[[ Entries shown, beginning ]]

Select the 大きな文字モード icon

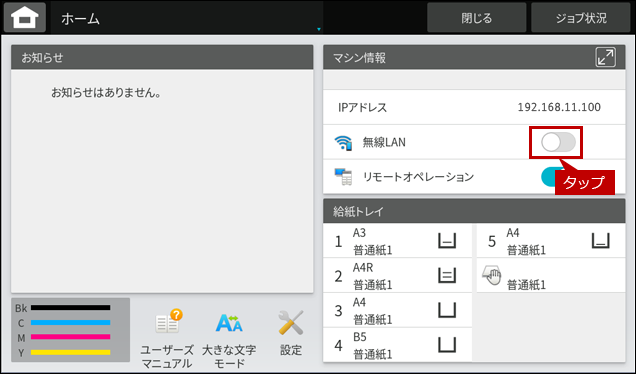point(229,323)
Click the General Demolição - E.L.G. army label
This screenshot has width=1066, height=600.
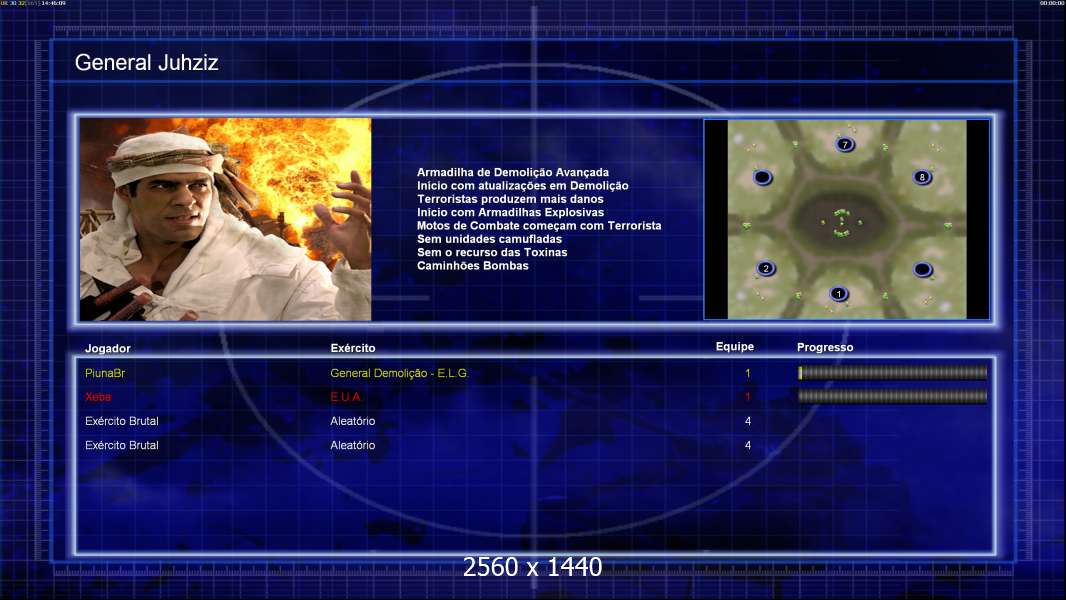coord(400,373)
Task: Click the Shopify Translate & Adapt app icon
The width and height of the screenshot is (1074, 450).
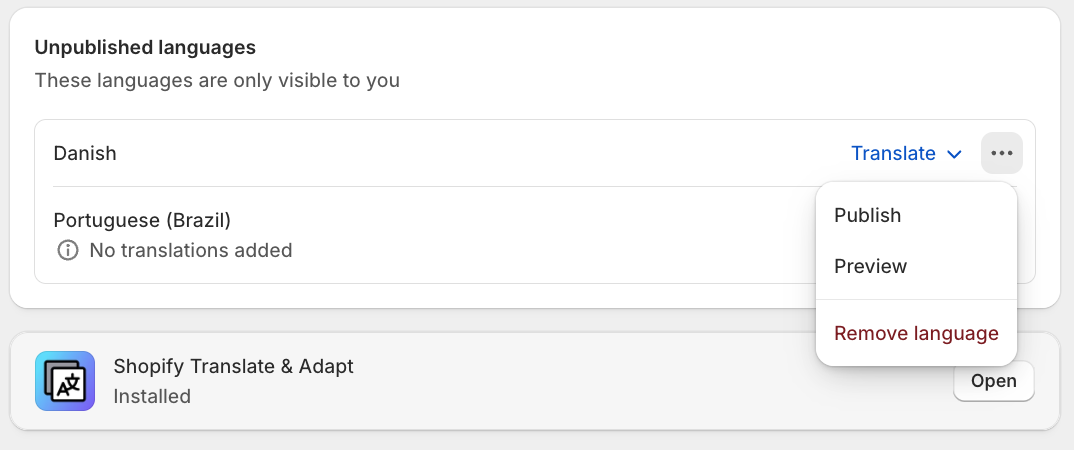Action: tap(65, 381)
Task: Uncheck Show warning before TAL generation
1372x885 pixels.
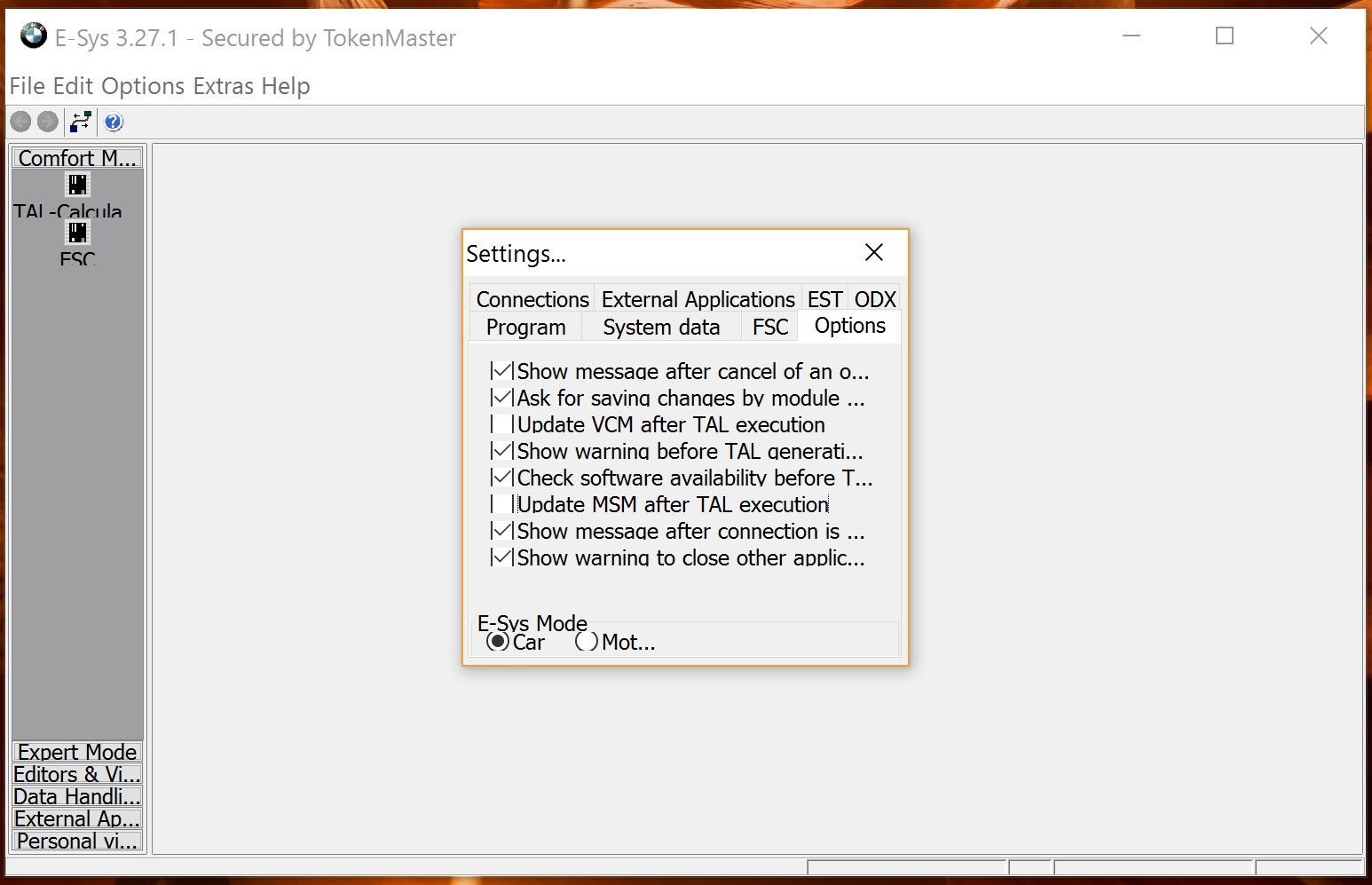Action: click(502, 451)
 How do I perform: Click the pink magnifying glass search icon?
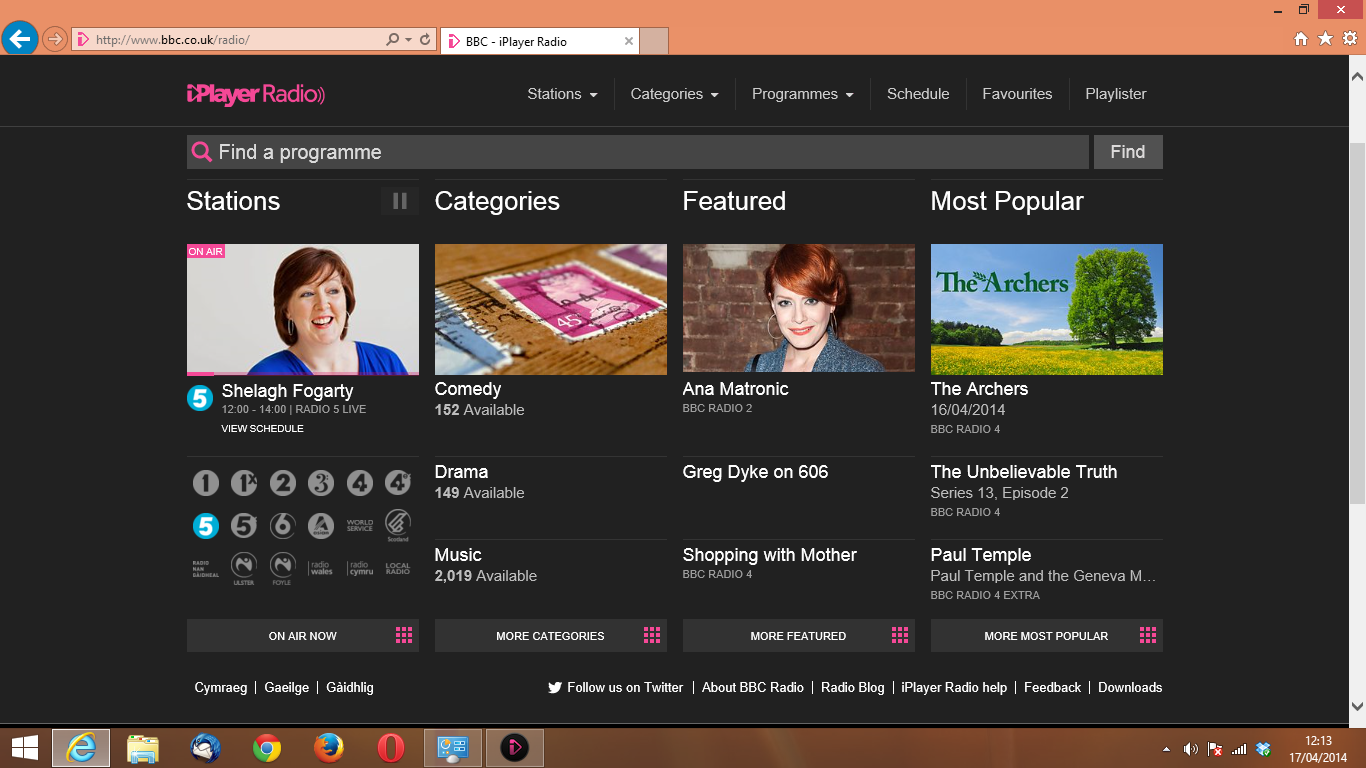pyautogui.click(x=201, y=152)
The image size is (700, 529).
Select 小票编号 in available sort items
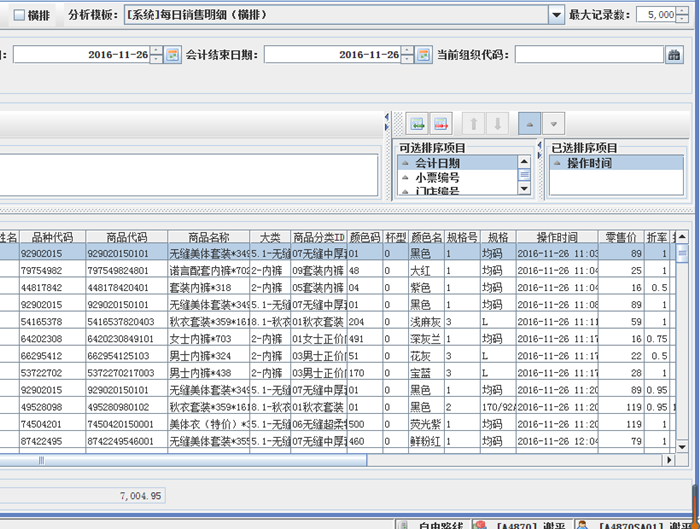point(437,177)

[[ Entries shown, end ]]

§ **Aim of the task**:
Aside from the pictures, repeat the listing exactly.

§ **Reply**:
Select the 大きな文字モード icon

point(229,323)
Click the General Demolição - E.L.G. army label
This screenshot has width=1066, height=600.
coord(400,373)
Task: Click the Shopify Translate & Adapt app icon
The width and height of the screenshot is (1074, 450).
Action: tap(65, 381)
Task: Uncheck Show warning before TAL generation
1372x885 pixels.
Action: click(502, 451)
 How do I perform: Click the pink magnifying glass search icon?
pyautogui.click(x=201, y=152)
The image size is (700, 529).
Select 小票编号 in available sort items
point(437,177)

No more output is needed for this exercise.